**STATED EXERCISE 1**
Recast the records starting with the line that contains "This screenshot has width=800, height=404." and going on through the line that contains "pyautogui.click(x=42, y=42)" as a two-column CSV with the columns request and response. Each request gets one row, with its text and its answer each in a single quoted field and line breaks turned into spaces.

**TEXT SEGMENT**
-- Start --

MH: Right, I was going to say, my dad was born in Connecticut, so it must have been…
MH: …around that time, so…
BH: So we had one, then, for a few years, even after we moved to New York State. The one we had died, so we got another used one. But then we decided…actually, our children requested that we not use it because they wanted to do better in school, and so we took a family vote, so only one child voted to keep the TV.
BH: And so, we didn’t throw it out, we just turned it off. And we raised our children mostly without television. And they would come home from neighbors and, uh, you know, our friends where they’d seen TV, and say “Boy, I’m so glad we don’t have TV.” And this was in uh, what? 1960s-70s. And it was mild in those days.
MH: Right. Wow. Um, just a question out of curiosity…um, most generations have some kind of “defining moment,” you know, like a September 11th, or the Kennedy assassination, or things like that. Um, what is a big news event that you remember—or a few—and how did you learn about them? Was it on TV, or was it on a radio…?

-- End --

Stored entries
-- Start --

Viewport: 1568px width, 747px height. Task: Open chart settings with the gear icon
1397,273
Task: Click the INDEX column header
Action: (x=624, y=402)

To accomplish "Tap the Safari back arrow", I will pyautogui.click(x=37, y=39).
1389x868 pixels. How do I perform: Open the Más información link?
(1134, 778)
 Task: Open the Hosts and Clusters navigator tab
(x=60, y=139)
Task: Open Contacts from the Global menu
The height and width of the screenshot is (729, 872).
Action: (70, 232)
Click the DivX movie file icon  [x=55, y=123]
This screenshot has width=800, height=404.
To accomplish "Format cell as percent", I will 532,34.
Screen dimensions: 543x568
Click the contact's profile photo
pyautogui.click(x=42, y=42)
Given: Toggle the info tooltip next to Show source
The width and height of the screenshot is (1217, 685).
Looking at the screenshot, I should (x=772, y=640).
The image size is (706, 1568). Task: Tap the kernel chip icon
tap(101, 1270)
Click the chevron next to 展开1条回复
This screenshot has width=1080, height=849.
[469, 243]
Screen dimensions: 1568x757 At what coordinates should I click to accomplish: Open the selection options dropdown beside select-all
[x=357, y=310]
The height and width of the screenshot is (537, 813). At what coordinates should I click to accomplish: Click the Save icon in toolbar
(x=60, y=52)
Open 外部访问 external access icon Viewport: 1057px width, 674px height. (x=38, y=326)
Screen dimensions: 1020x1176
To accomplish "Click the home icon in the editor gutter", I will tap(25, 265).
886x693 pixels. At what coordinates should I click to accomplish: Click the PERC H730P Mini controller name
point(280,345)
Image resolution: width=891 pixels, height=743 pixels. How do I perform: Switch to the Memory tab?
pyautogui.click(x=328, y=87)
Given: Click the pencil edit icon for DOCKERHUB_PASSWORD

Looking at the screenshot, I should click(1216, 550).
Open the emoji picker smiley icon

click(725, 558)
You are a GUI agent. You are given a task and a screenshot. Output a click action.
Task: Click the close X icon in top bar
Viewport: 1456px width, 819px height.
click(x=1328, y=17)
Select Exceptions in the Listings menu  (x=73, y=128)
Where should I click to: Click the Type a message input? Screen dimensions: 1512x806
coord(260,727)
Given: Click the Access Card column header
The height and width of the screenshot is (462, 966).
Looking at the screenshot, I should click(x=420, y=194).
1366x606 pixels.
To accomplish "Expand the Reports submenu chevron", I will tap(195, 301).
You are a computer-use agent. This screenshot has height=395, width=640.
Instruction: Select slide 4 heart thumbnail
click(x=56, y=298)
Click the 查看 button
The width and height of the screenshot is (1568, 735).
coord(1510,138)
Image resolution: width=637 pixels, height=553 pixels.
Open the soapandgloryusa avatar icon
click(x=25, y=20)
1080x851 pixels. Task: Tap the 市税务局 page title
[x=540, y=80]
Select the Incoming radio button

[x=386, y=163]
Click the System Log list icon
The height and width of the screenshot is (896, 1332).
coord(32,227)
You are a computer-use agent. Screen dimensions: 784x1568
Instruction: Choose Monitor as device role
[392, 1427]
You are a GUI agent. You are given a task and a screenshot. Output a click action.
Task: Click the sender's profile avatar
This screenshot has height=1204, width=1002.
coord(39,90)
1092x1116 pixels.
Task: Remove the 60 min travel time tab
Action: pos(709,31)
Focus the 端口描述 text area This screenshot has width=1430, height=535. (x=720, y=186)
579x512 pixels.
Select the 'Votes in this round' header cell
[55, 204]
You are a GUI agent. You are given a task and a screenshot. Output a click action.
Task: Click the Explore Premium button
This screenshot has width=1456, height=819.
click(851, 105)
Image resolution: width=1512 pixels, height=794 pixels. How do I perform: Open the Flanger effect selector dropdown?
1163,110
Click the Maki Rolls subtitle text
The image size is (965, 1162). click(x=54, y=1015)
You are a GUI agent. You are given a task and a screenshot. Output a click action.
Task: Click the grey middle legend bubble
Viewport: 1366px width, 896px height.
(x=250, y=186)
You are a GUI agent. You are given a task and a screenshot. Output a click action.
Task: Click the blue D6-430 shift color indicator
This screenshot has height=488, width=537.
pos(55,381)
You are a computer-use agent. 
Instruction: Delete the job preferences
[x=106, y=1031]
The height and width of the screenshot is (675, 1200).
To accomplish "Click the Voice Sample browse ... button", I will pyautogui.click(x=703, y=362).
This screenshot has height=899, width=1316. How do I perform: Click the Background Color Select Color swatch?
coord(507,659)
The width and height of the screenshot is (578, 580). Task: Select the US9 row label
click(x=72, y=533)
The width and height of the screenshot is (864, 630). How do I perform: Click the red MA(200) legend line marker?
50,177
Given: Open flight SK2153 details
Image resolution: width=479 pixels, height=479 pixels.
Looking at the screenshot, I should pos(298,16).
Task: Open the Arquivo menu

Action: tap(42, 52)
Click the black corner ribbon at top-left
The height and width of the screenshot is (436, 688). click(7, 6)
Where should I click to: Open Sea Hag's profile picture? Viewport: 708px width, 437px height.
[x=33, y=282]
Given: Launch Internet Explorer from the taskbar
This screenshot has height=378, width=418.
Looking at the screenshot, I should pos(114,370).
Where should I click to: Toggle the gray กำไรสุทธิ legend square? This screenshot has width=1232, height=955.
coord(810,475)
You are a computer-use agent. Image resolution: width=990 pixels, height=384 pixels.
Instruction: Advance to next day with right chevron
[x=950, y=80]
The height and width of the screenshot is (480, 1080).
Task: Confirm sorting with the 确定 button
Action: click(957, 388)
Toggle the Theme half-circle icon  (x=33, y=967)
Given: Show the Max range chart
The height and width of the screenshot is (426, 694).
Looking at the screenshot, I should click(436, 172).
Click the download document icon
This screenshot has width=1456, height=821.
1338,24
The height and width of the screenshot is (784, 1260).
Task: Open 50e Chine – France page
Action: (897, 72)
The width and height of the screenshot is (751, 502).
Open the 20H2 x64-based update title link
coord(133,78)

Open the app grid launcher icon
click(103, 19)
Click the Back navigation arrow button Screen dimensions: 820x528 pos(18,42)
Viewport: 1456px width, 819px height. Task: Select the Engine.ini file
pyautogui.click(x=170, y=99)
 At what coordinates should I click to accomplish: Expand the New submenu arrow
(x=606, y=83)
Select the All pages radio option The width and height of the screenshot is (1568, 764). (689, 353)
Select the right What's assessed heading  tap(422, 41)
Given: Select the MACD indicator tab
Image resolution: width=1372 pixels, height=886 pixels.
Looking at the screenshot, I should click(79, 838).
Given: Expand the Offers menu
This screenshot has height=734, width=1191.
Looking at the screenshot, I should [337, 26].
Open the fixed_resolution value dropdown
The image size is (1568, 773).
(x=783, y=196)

-- End --

**STATED EXERCISE 2**
In the interview text, how many children voted to keep the TV in the family vote?

**CORRECT RESULT 1**
request,response
"This screenshot has width=800, height=404. To accomplish ""Format cell as percent"",","I will 532,34."
"Screen dimensions: 543x568 Click the contact's profile photo","pyautogui.click(x=42, y=42)"

**CORRECT RESULT 2**
Only one child voted to keep it.